Monday, Apr. 05, 1976
Blaming the Pope
What ails U.S. Catholicism? Attendance at Mass, private prayer, contributions and most other measures of members' commitment have been skidding for years. One common explanation: the changes in the church since the start of the Second Vatican Council in 1962, including putting the Mass into the vernacular and allowing meat eating on Friday, have confused and alienated the Catholic community.

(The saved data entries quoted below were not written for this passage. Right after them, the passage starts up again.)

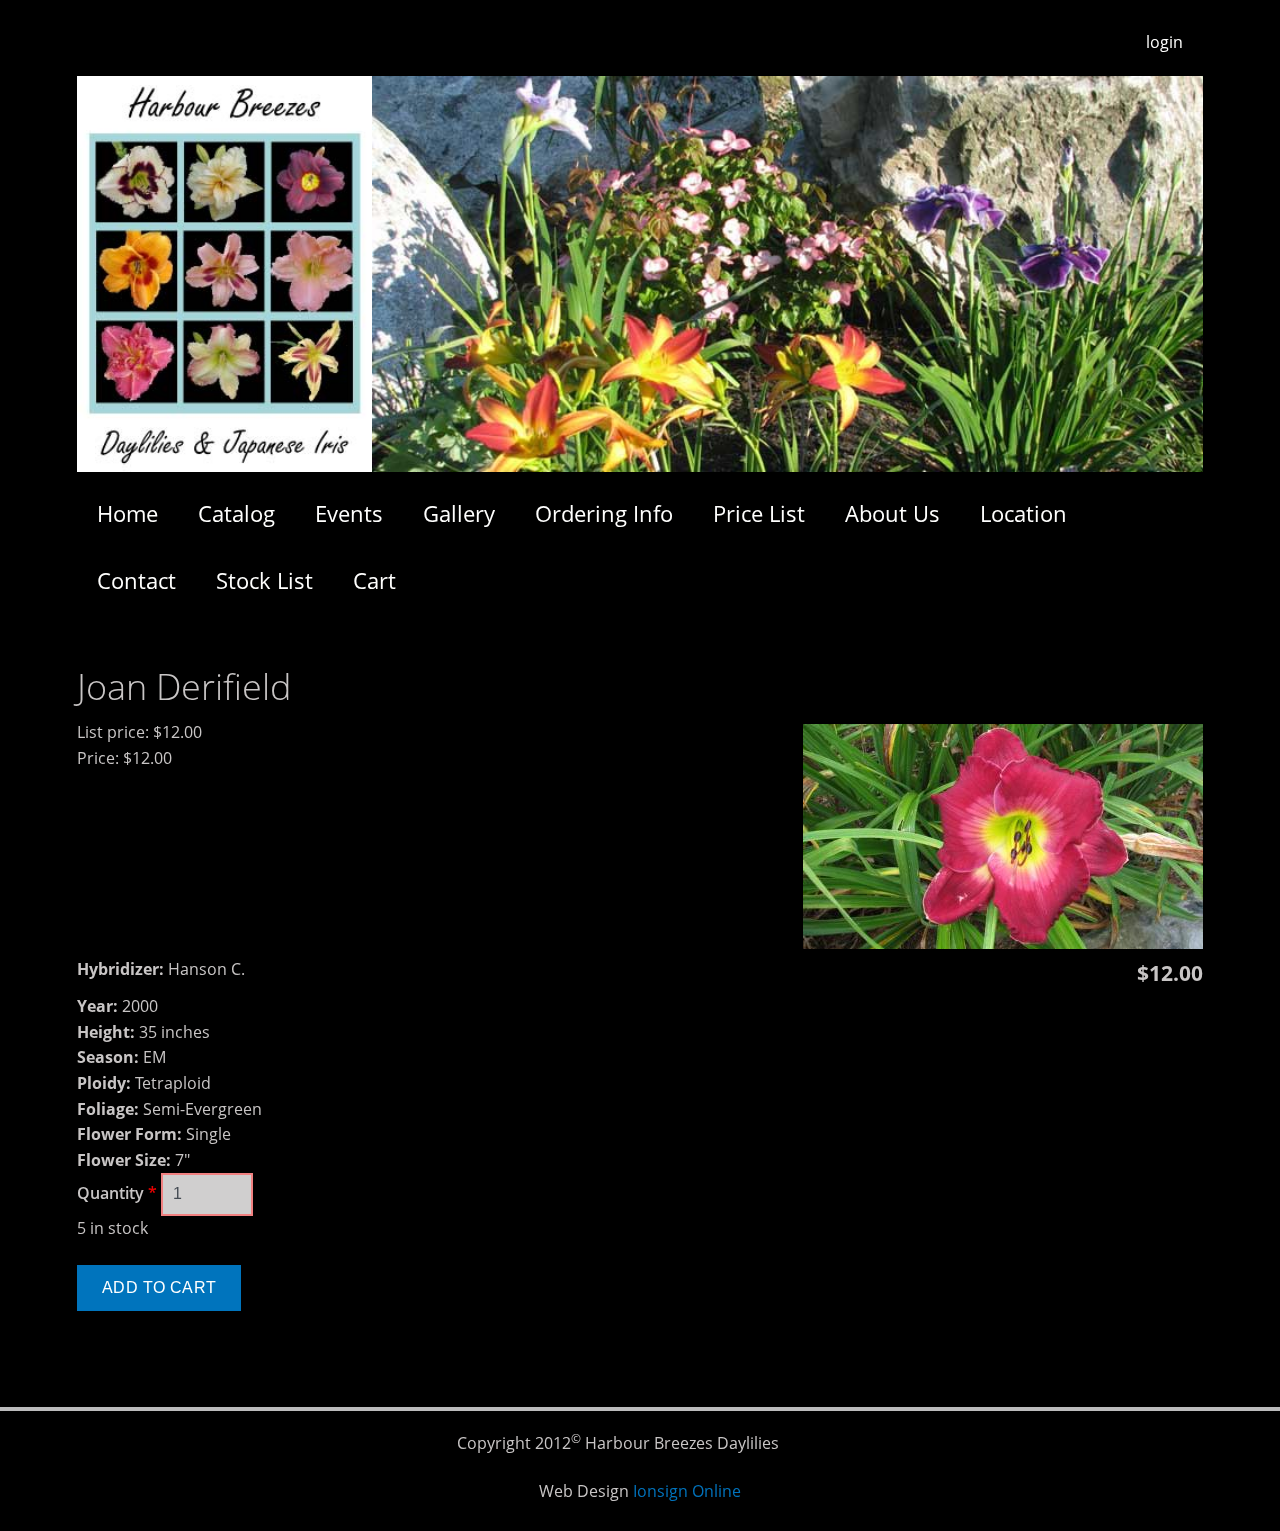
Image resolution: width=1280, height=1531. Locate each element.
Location (1023, 513)
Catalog (236, 513)
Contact (136, 580)
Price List (759, 513)
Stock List (264, 580)
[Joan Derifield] (1003, 943)
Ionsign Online (687, 1491)
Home (127, 513)
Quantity (117, 1193)
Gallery (459, 513)
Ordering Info (604, 513)
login (1164, 42)
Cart (374, 580)
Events (349, 513)
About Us (892, 513)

A major sociological study issued last week, however, claims that such liberalizing measures are in fact highly popular. Instead, the study puts the blame for the U.S. church's decline squarely on Pope Paul's 1968 encyclical against "artificial" birth control. Disillusion over the encyclical, in fact, may have cost the American church more than $1 billion a year in contributions. That contention is part of a book by Andrew M. Greeley, William C. McCready and Kathleen McCourt: Catholic Schools in a Declining Church (Sheed & Ward, 483 pages; $15). In it Father Greeley, 48, a sociologist and acidulous Catholic columnist, declares that the birth control decree was "a shattering blow" to the loyalty of U.S. Catholics. He predicts that future scholars will adjudge it "one of the worst mistakes in the history of Catholic Christianity."
The book is based on mid-1974 interviews with a national sample of 927 Catholic adults conducted by a team from the University of Chicago's National Opinion Research Center. The center conducted a similar survey in 1963, and some of the changes in Catholic attitudes it found over the decade were previously reported (TIME, Jan. 13, 1975). While the link between attitudes toward the Pope's encyclical and church decline is the book's most sensational finding, much of the new survey--as in 1963--deals with parochial schools.
Radical Solutions. Despite a recent high school upturn, the total enrollment in parochial schools is well below that of 1963. Though many people assume that the reason is rising tuitions, the Chicago study found the major problem to be that schools simply are not available. The book accuses bishops of a major miscalculation in closing old city schools and failing to build new ones in the suburbs. Not only does Catholic sentiment and support for parochial schools remain nearly universal but, the survey indicates, Catholics would be willing to give some $1.8 billion more a year to expand their school system. The survey also finds that in a period of church decline the schools have become more important for developing committed adult Catholics than they were in 1963.
Greeley has already briefed officials at the Vatican and the U.S. Catholic Conference on his findings, and he does not hesitate to propose radical solutions. It would be extraordinary but possible for the Pope to "repeal" the birth control encyclical, and Greeley thinks it must be done to halt U.S. church "deterioration." As for the schools, he expects further dwindling of enrollment unless the bishops let the laity take control of fund raising and administration. Says Greeley: "If I were a bishop and I saw this data, I'd call a panic meeting." Archbishop Joseph L. Bernardin, head of the U.S. bishops' conference, appeared, however, to be composed. "Catholic truth," he replied to inquiries about the book, "is not determined by sociological data or analyses."